---- Input for this task
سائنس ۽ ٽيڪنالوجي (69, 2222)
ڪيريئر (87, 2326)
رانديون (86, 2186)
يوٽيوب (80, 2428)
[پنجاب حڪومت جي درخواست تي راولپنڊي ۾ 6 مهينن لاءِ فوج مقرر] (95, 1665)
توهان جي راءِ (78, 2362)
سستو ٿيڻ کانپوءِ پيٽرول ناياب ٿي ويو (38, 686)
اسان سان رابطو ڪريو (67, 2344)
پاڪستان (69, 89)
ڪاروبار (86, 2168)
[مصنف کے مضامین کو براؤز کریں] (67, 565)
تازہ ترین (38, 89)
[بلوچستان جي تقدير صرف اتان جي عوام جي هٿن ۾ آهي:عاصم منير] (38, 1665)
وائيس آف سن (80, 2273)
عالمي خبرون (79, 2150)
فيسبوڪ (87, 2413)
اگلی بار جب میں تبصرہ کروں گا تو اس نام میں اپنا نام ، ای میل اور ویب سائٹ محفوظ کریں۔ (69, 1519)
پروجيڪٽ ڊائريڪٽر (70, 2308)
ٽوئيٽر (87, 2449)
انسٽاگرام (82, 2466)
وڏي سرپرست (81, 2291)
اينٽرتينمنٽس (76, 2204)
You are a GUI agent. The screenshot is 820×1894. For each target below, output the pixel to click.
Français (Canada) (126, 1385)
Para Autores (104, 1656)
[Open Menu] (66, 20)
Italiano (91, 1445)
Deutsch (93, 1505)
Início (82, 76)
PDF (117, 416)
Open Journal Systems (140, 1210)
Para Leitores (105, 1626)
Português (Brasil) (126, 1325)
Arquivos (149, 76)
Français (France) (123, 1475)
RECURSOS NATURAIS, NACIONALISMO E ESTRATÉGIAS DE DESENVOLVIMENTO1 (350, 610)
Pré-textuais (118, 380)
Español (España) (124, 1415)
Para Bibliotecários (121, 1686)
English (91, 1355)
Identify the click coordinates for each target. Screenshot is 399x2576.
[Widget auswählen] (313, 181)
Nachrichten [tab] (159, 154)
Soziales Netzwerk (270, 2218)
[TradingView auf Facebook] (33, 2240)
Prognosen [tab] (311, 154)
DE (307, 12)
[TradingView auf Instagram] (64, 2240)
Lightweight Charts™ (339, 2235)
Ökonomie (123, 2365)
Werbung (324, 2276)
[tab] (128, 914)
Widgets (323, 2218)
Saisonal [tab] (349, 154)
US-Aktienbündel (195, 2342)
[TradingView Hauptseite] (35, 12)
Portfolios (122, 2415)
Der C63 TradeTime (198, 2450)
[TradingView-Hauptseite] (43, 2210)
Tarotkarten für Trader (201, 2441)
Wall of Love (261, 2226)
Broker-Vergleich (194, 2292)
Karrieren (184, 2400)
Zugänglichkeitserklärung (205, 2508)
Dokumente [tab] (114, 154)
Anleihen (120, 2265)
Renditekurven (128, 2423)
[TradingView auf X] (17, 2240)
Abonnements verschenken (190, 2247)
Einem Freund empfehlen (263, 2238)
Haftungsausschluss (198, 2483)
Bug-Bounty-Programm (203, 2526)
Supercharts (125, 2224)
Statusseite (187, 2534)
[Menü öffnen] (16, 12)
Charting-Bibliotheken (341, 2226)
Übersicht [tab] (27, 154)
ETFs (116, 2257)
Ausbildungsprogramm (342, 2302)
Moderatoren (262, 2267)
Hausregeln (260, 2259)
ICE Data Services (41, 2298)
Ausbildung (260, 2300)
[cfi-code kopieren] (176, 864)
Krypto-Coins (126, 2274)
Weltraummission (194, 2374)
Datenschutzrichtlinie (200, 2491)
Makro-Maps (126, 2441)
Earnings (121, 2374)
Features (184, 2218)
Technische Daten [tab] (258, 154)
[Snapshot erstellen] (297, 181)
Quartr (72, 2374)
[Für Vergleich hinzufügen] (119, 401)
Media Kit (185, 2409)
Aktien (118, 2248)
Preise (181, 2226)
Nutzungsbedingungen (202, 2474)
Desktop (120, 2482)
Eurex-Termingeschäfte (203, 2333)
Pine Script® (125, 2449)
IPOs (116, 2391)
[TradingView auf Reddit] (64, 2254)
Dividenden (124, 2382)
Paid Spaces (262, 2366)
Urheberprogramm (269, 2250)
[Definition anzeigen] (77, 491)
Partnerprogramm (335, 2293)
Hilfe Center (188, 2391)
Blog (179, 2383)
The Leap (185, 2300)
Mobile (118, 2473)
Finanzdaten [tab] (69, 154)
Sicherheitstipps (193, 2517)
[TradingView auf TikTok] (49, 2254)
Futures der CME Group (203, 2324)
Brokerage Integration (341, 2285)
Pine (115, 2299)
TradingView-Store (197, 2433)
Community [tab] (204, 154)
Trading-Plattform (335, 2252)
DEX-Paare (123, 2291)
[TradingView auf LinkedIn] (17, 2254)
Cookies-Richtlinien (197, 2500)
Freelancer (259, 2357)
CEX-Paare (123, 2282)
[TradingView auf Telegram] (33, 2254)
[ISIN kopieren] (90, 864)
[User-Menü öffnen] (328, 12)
--------
** Goal of the exercise **
Type out the material above once more, exactly.

** Your solution **
سائنس ۽ ٽيڪنالوجي (69, 2222)
ڪيريئر (87, 2326)
رانديون (86, 2186)
يوٽيوب (80, 2428)
[پنجاب حڪومت جي درخواست تي راولپنڊي ۾ 6 مهينن لاءِ فوج مقرر] (95, 1665)
توهان جي راءِ (78, 2362)
سستو ٿيڻ کانپوءِ پيٽرول ناياب ٿي ويو (38, 686)
اسان سان رابطو ڪريو (67, 2344)
پاڪستان (69, 89)
ڪاروبار (86, 2168)
[مصنف کے مضامین کو براؤز کریں] (67, 565)
تازہ ترین (38, 89)
[بلوچستان جي تقدير صرف اتان جي عوام جي هٿن ۾ آهي:عاصم منير] (38, 1665)
وائيس آف سن (80, 2273)
عالمي خبرون (79, 2150)
فيسبوڪ (87, 2413)
اگلی بار جب میں تبصرہ کروں گا تو اس نام میں اپنا نام ، ای میل اور ویب سائٹ محفوظ کریں۔ (69, 1519)
پروجيڪٽ ڊائريڪٽر (70, 2308)
ٽوئيٽر (87, 2449)
انسٽاگرام (82, 2466)
وڏي سرپرست (81, 2291)
اينٽرتينمنٽس (76, 2204)
You are a GUI agent. The screenshot is 820×1894. For each target below, output the pixel to click.
Français (Canada) (126, 1385)
Para Autores (104, 1656)
[Open Menu] (66, 20)
Italiano (91, 1445)
Deutsch (93, 1505)
Início (82, 76)
PDF (117, 416)
Open Journal Systems (140, 1210)
Para Leitores (105, 1626)
Português (Brasil) (126, 1325)
Arquivos (149, 76)
Français (France) (123, 1475)
RECURSOS NATURAIS, NACIONALISMO E ESTRATÉGIAS DE DESENVOLVIMENTO1 (350, 610)
Pré-textuais (118, 380)
Español (España) (124, 1415)
Para Bibliotecários (121, 1686)
English (91, 1355)
Identify the click coordinates for each target. Screenshot is 399x2576.
[Widget auswählen] (313, 181)
Nachrichten [tab] (159, 154)
Soziales Netzwerk (270, 2218)
[TradingView auf Facebook] (33, 2240)
Prognosen [tab] (311, 154)
DE (307, 12)
[TradingView auf Instagram] (64, 2240)
Lightweight Charts™ (339, 2235)
Ökonomie (123, 2365)
Werbung (324, 2276)
[tab] (128, 914)
Widgets (323, 2218)
Saisonal [tab] (349, 154)
US-Aktienbündel (195, 2342)
[TradingView Hauptseite] (35, 12)
Portfolios (122, 2415)
Der C63 TradeTime (198, 2450)
[TradingView-Hauptseite] (43, 2210)
Tarotkarten für Trader (201, 2441)
Wall of Love (261, 2226)
Broker-Vergleich (194, 2292)
Karrieren (184, 2400)
Zugänglichkeitserklärung (205, 2508)
Dokumente [tab] (114, 154)
Anleihen (120, 2265)
Renditekurven (128, 2423)
[TradingView auf X] (17, 2240)
Abonnements verschenken (190, 2247)
Einem Freund empfehlen (263, 2238)
Haftungsausschluss (198, 2483)
Bug-Bounty-Programm (203, 2526)
Supercharts (125, 2224)
Statusseite (187, 2534)
[Menü öffnen] (16, 12)
Charting-Bibliotheken (341, 2226)
Übersicht [tab] (27, 154)
ETFs (116, 2257)
Ausbildungsprogramm (342, 2302)
Moderatoren (262, 2267)
Hausregeln (260, 2259)
ICE Data Services (41, 2298)
Ausbildung (260, 2300)
[cfi-code kopieren] (176, 864)
Krypto-Coins (126, 2274)
Weltraummission (194, 2374)
Datenschutzrichtlinie (200, 2491)
Makro-Maps (126, 2441)
Earnings (121, 2374)
Features (184, 2218)
Technische Daten [tab] (258, 154)
[Snapshot erstellen] (297, 181)
Quartr (72, 2374)
[Für Vergleich hinzufügen] (119, 401)
Media Kit (185, 2409)
Aktien (118, 2248)
Preise (181, 2226)
Nutzungsbedingungen (202, 2474)
Desktop (120, 2482)
Eurex-Termingeschäfte (203, 2333)
Pine Script® (125, 2449)
IPOs (116, 2391)
[TradingView auf Reddit] (64, 2254)
Dividenden (124, 2382)
Paid Spaces (262, 2366)
Urheberprogramm (269, 2250)
[Definition anzeigen] (77, 491)
Partnerprogramm (335, 2293)
Hilfe Center (188, 2391)
Blog (179, 2383)
The Leap (185, 2300)
Mobile (118, 2473)
Finanzdaten [tab] (69, 154)
Sicherheitstipps (193, 2517)
[TradingView auf TikTok] (49, 2254)
Futures der CME Group (203, 2324)
Brokerage Integration (341, 2285)
Pine (115, 2299)
TradingView-Store (197, 2433)
Community [tab] (204, 154)
Trading-Plattform (335, 2252)
DEX-Paare (123, 2291)
[TradingView auf LinkedIn] (17, 2254)
Cookies-Richtlinien (197, 2500)
Freelancer (259, 2357)
CEX-Paare (123, 2282)
[TradingView auf Telegram] (33, 2254)
[ISIN kopieren] (90, 864)
[User-Menü öffnen] (328, 12)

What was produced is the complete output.